Considering the 2005 increase in M&A activity and further activity expected for 2006, IT departments should be well prepared to handle integration issues. Companies that respond quickly to address these issues can expect efficiency gains and a reduction in costs associated with integrated process management.
Research evidence going back to the 1970s demonstrates that mergers and acquisitions have an unfavorable impact on profitability. They are strongly associated with lowered productivity, labor unrest, higher absenteeism, and poorer accident rates. Depending on which study one reads, 50% to 80% of all mergers and acquisitions turn out to be financially unsuccessful.
Research also indicates that senior executives rate “underestimating the importance and difficulty of integrating cultures” as a major cause of integration failures.
High ROI – Customer Case Studies
Integrify’s solution for BPM has been implemented to help solve the problems that organizations face as part of the post-merger integration.

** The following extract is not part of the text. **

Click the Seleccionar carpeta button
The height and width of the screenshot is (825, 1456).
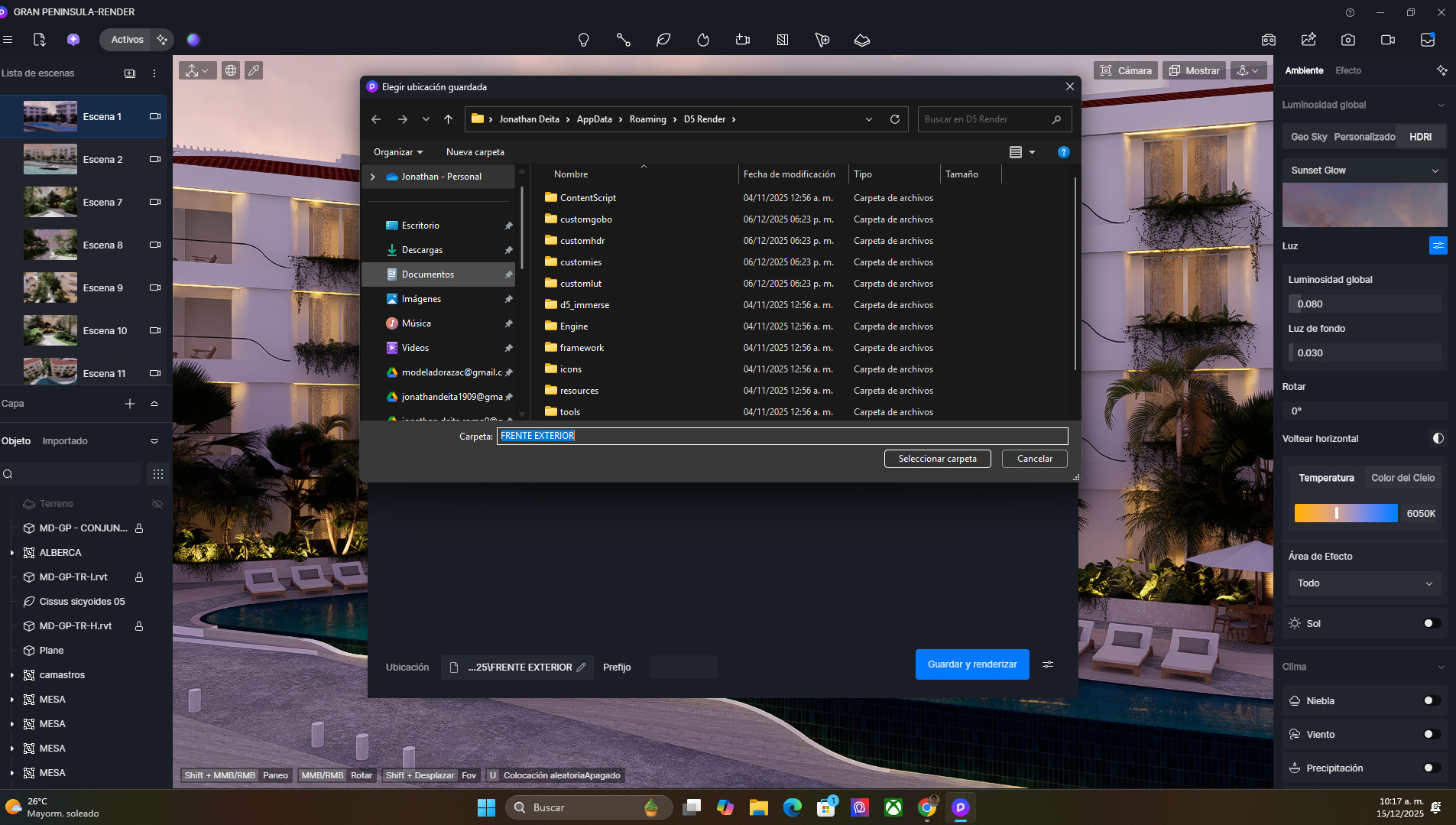pos(937,459)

GlaxoSmithKline (GSK) was formed in 2000 through a merger between Glaxo Wellcome and SmithKline Beecham, two organizations with histories reaching back to the early 1800s. With such a large workforce culled from two sizable established organizations, GSK’s IT team found its request processing methods to be diverse and disconnected. The company’s IT departments were developing their own methods and interfaces for processing users’ requests for IT equipment and service without following a standard template or system. There was a redundancy of some processes and resources while some services and equipment weren’t even available through online requests. While the work was getting done, users were confused about where to go for service and how to make their requests, and management wanted a more organized and efficient method that would more effectively manage and utilize staff and resources.
As a key component of the GlaxoSmithKline post-merger integration toolkit, Integrify solutions facilitated accelerated integration of employees across the merging organizations through secure and authenticated processes that manage their IT business support.

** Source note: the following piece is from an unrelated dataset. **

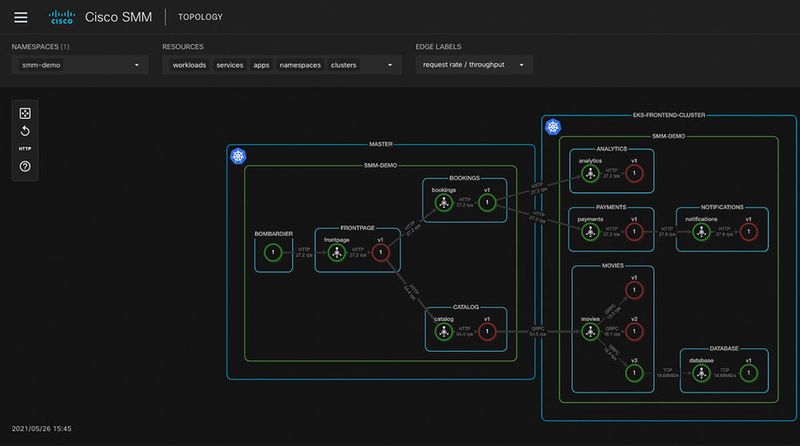The image size is (800, 446).
Task: Click the reset view arrow icon
Action: (25, 131)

Northern Natural Gas (NNG), on being acquired by MidAmerican Energy Holdings from Enron, was in a situation where they lost a majority of their product licenses and were faced with having to quickly adopt new technologies to support their business. NNG needed something immediately to manage user requests, routing and approvals for IT access and licenses. After searching for a solution that could be implemented quickly and would be flexible enough to meet their current and future needs, NNG turned to Integrify. They now rely on iApprove to manage over 800 processes that involve user requests for access and other critical business functions.
After the acquisition of CCB, National Commerce Financials IT Operations team needed a system to manage the growing branch and user population. There was not a system in place to control access to systems by employees at their many branches. NCF implemented Integrify to improve efficiency and document approvals for user access requests across the newly expanded organization.
Integrify: Key to effective post-merger management
These real world success stories show how implementing a web-based system can not only execute processes according to an organization’s unique business rules but do so quickly and without extensive training.
Post M&A organizations need answers to 2 essential ingredients with a request/approval management system:
-Simplicity in their process definition and user interfaces
-Rapid implementations, not lengthy projects.
Integrify’s Lean BPM solution provides these and more.
The Solution: Integrify
Integrify’s flexible process management system allows companies to automate requests and streamline approval processes. The software provides form creation, routing definition and tracking tools to those responsible for processing requests, which leads to minimizing data entry and simplifying requests for approval and fulfillment. Integrify is Web-based, allowing both easy user accessibility and management of approval processes. It eliminates typical problems related to labor-intensive processes, such as manual paper handling and email requests, and can reduce costs per transaction 60 to 90 percent compared to paper-based processes.
With Integrify, efficiency gains are immediate, and most companies can expect a return on investment (ROI) in three months or less. And this is the kind of result that can make any M&A a win.